# 1994 bronco



## Mr Patrick (Jun 24, 2006)

Found a 94 full size bronco 5.8l 351w 63 miles has an old behind bumper western plow mount and pump. Has anyone plowed with this truck? Also what type of plow will this accept. Thank Patrick


----------



## Jay brown (Dec 26, 2005)

i seen one once that was shot on the front end. most guys around here use old blazers instead of the ford bronco. front end is better on the blazer i guess.


----------



## MickiRig1 (Dec 5, 2003)

I see a lot of Bronco's plowing snow around here. You need a regular duty 7 1/2 foot Western plow for that mount and truck. Don't try to go big or heavy (plow) the truck will not fair well or be safe. 
_Just beware of old plow trucks!_
They can have a boat load of new parts and repairs needed due to the past life they led.
That's how my truck got the name _" The Big Red Drain"_.


----------



## fordmstng66 (Dec 27, 2005)

i plow with a 95 f-150, and i have installed heavy duty coil springs on the fron, and i am getting ready to add air bags, and 2.5" leveling blocks due to adding 3/4 ton rear leafs in the truck. I have found you can make the f-150/Bronco just as strong as a 3/4 ton truck. There is a nice catalog LMC truck that is good refernce for parts. You can use 3/4 ton tie rod assembly for these trucks, and use sprngs from the mid 80's 3/4 ton when they used coils in the fron. From what i have heard the axles are just about bullet proof in these trucks. Hope this helps


----------



## PlowDaddy (Aug 3, 2006)

I have a 94 full size Bronco (Eddie Bauer) with the 5.8 liter. I have a 7.5 Meyers Poly with a classic mount (about 500 lbs). I installed a set of airbags inside the front coils as the weight of the plow will cause the alignment geometry to change due to the front end design. The Bronco seems to handle the plow OK. 

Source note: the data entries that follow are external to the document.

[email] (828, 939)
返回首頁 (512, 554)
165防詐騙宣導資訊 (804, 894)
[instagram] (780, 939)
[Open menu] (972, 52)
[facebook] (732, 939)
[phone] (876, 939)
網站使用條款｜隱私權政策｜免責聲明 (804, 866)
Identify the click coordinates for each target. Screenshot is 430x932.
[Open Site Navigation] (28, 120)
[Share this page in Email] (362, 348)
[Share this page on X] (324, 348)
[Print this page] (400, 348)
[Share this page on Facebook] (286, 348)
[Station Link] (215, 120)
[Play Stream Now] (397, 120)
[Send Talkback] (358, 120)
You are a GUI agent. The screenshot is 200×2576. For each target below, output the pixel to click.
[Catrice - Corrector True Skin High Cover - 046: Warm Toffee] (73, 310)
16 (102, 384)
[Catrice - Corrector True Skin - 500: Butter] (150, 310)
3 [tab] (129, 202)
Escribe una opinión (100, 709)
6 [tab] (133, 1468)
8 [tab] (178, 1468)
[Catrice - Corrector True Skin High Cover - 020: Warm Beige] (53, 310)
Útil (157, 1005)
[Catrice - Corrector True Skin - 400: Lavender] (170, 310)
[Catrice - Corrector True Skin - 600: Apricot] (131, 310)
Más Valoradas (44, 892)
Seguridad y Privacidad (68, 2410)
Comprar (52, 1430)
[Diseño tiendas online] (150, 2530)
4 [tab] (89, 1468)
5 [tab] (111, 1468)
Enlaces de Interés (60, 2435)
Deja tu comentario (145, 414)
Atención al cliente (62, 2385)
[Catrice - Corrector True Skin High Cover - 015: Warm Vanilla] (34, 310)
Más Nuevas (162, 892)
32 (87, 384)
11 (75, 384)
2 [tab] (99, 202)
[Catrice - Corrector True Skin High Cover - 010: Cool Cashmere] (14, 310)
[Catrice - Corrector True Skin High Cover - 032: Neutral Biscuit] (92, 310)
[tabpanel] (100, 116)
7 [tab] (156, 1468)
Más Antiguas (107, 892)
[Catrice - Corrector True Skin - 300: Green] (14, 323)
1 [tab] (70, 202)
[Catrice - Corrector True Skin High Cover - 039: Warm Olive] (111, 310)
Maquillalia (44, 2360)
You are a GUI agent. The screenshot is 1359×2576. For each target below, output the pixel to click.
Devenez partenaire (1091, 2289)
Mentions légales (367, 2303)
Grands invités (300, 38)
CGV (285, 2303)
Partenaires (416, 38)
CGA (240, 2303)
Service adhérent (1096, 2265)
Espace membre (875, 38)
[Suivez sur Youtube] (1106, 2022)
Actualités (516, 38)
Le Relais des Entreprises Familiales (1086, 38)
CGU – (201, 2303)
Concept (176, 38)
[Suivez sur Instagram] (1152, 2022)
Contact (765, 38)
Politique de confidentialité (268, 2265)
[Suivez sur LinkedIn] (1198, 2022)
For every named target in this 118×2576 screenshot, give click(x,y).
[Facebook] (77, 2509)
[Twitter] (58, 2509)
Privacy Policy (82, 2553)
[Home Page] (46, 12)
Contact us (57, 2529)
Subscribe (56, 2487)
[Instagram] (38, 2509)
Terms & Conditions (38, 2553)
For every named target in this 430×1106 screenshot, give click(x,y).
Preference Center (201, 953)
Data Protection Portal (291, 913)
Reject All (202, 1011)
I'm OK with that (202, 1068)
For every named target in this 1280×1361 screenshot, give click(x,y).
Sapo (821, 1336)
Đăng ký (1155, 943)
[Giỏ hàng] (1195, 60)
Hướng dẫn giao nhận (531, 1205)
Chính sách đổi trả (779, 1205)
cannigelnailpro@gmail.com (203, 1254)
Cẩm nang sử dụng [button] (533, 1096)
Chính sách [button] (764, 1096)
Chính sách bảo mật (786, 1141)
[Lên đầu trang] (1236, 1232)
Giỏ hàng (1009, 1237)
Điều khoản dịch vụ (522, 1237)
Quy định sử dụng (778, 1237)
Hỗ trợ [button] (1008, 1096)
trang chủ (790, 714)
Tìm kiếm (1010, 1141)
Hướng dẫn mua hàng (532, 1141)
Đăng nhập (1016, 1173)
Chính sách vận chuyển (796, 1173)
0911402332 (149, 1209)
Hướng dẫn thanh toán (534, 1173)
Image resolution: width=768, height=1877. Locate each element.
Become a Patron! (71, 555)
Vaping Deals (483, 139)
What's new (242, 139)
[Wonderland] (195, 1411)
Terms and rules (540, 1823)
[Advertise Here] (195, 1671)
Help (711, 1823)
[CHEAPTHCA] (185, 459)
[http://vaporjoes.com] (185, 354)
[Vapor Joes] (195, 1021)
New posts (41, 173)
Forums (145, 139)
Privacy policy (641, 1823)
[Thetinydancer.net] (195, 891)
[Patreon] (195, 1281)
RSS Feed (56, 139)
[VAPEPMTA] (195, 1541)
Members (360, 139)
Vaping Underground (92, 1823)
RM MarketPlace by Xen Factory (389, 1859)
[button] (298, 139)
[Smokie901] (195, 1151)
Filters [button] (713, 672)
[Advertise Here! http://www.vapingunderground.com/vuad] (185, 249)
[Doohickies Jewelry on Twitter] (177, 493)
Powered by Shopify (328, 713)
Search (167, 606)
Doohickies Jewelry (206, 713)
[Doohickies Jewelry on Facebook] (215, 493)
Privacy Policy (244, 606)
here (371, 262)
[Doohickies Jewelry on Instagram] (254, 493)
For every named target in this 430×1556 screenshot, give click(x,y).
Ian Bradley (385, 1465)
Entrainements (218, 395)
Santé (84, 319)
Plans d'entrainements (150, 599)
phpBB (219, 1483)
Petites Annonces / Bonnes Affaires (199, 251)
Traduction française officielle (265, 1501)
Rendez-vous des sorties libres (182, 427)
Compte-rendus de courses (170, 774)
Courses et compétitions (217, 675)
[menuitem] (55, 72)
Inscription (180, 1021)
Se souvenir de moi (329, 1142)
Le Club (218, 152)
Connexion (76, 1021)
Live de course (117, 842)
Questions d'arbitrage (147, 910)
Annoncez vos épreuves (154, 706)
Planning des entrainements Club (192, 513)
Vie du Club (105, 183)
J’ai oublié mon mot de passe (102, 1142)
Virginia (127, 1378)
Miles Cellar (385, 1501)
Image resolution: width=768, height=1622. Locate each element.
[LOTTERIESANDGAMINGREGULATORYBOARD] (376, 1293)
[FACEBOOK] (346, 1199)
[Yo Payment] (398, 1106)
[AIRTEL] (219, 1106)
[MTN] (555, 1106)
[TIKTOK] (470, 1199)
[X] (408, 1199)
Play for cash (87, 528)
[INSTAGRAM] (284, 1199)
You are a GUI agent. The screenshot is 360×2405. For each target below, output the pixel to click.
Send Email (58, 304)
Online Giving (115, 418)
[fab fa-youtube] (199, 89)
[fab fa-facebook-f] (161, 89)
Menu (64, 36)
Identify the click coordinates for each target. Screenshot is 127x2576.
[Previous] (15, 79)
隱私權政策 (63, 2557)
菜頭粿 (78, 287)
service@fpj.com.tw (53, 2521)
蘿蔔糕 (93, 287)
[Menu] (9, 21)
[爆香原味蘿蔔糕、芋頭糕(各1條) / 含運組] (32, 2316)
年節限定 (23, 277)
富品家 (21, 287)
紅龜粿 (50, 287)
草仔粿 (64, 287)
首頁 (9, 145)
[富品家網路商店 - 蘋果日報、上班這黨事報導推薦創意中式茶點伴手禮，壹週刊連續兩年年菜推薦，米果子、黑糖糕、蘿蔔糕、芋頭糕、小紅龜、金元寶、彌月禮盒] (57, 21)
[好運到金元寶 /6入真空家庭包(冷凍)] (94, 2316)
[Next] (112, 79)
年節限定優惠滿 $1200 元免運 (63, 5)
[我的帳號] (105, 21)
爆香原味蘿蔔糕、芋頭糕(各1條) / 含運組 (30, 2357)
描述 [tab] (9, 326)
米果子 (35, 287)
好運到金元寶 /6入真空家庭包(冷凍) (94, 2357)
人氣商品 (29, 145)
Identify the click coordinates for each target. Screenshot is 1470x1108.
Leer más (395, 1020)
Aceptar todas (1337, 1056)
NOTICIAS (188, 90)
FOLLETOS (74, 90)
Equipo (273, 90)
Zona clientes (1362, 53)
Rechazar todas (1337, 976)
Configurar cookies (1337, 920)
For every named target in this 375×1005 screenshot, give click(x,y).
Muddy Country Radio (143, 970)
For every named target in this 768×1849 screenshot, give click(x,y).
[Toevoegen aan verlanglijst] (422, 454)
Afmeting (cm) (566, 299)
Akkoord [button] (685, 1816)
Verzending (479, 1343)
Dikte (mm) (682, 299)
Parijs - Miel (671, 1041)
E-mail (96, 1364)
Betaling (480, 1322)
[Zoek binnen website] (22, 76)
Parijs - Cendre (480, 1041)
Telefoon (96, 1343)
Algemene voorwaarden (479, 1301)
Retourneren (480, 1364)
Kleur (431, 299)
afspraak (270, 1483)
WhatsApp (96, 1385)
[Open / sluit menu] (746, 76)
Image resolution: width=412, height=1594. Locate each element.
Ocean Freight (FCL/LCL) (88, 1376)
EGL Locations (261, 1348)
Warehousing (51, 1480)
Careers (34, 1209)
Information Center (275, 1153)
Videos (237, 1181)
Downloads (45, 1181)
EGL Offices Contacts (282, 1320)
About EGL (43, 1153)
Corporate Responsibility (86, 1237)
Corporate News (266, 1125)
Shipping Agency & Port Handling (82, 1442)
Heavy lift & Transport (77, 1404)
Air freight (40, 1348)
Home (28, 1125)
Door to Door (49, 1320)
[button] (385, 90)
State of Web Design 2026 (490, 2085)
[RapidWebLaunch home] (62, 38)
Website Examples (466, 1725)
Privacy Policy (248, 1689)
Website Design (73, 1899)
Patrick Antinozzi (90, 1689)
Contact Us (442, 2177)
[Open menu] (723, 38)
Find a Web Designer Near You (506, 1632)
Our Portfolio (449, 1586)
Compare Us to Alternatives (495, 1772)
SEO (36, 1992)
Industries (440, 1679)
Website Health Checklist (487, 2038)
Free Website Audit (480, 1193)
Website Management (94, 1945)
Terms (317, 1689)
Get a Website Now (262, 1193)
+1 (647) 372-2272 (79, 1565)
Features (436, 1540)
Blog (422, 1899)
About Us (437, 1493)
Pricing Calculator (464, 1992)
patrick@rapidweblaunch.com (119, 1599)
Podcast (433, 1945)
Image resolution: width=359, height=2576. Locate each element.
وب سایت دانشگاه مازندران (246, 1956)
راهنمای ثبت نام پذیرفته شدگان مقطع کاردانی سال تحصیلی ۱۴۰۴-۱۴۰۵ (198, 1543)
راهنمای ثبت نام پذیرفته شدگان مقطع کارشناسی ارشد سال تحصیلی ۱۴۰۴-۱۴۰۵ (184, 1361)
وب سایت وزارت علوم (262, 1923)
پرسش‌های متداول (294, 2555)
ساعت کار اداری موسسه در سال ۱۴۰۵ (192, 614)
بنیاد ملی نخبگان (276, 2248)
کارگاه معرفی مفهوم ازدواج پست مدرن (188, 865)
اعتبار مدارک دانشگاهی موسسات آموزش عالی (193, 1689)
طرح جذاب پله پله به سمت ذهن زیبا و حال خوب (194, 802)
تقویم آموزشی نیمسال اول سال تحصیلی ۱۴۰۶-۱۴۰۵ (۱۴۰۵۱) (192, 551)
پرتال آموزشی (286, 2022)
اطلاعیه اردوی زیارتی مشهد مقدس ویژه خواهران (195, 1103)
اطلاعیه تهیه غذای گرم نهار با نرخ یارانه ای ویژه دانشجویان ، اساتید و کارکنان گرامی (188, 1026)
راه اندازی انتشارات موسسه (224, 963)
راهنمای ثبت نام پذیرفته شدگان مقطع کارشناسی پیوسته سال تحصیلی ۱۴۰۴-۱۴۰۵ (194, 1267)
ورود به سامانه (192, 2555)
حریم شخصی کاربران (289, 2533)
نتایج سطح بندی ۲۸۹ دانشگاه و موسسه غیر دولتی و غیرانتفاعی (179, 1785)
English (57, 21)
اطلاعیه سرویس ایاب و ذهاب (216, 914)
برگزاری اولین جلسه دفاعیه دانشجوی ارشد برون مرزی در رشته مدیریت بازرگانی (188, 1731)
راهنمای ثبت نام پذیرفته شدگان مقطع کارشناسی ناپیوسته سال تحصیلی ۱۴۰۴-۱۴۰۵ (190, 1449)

I have had the plow for 3 winters and since I got it, no snow in central KY. :crying: 

Big snows every year prior. Maybe this year I'll finally get to use it.


----------



## Mr Patrick (Jun 24, 2006)

Thanks for all your help. Found a 1993 bronco with a westernplow and 73kmiles. few basic repairs, one large, electric lock out were haning up so I replaced them. Thanks again and I hope you all get a ton of snow Patrick


----------



## jrousell (Feb 10, 2004)

*I need HELP/advice*

I have a 94 bronco 4x4 and am tryign to mount a used meyers classic style plow that I bought. The crumple zone on the frame near the front looks like it'd be tough to fabricate an brackjet to

what do your mount brackets look like? Do they mount to that waxy area?


----------



## Mr Patrick (Jun 24, 2006)

Will send out some pics on sat truck is out of town today Patrick


----------



## MickiRig1 (Dec 5, 2003)

You get to play with your new toy yet?


----------



## jrousell (Feb 10, 2004)

*any pictures yet?*



Mr Patrick;359295 said:


> Will send out some pics on sat truck is out of town today Patrick


if you do have a chance to take a snapshot- I say a huge thanks in advance!


----------



## Mr Patrick (Jun 24, 2006)

hey jeff can't figure out how to add pics, files may be to big PM me if you still need pics and I will email them to you Patrick


----------



## Reedy (Jan 3, 2017)

Anyone have pics of this mount yet?

Yesterday, I bought a 94 Bronco E.B. and I'd like to find a mount that fits it ASAP. Please let me know.


----------



## Sawboy (Dec 18, 2005)

Try Storks. I know they have some old Bronco plow parts.


----------



## Reedy (Jan 3, 2017)

Thanks Sawboy... I'll take a look and shoot some more emails out.


----------



## Bruinzfan (Jan 2, 2013)

I plowed for years with Bronco's. My first was a 90 Eddie Bauer with a 7.5 western, (Behind the bumper). (25 Accounts) My second was a 94 XLT that I had a brand new 7.5 Curtis on it. (37 accounts) Both trucks I installed Air bags in the front with on board compressors. The 94 I also put in the Plow springs. I LOVED them. I did residential and small commercial. I also used 4 studded snows, narrow on car rims. The only problem I had with either is the auto locking hubs. They would unlock when I backed out of a snow bank on my larger lots. I changed them over to the Warn Manuals. I also use 4 Studded snows on the Excursion 7.3. IMO you can't beat them. I am now plow for a municipality and have 4 steep hills. LOVE the Studs! Good luck. I loved the wheelbase for doing residential with the Broncos!!

Keith


----------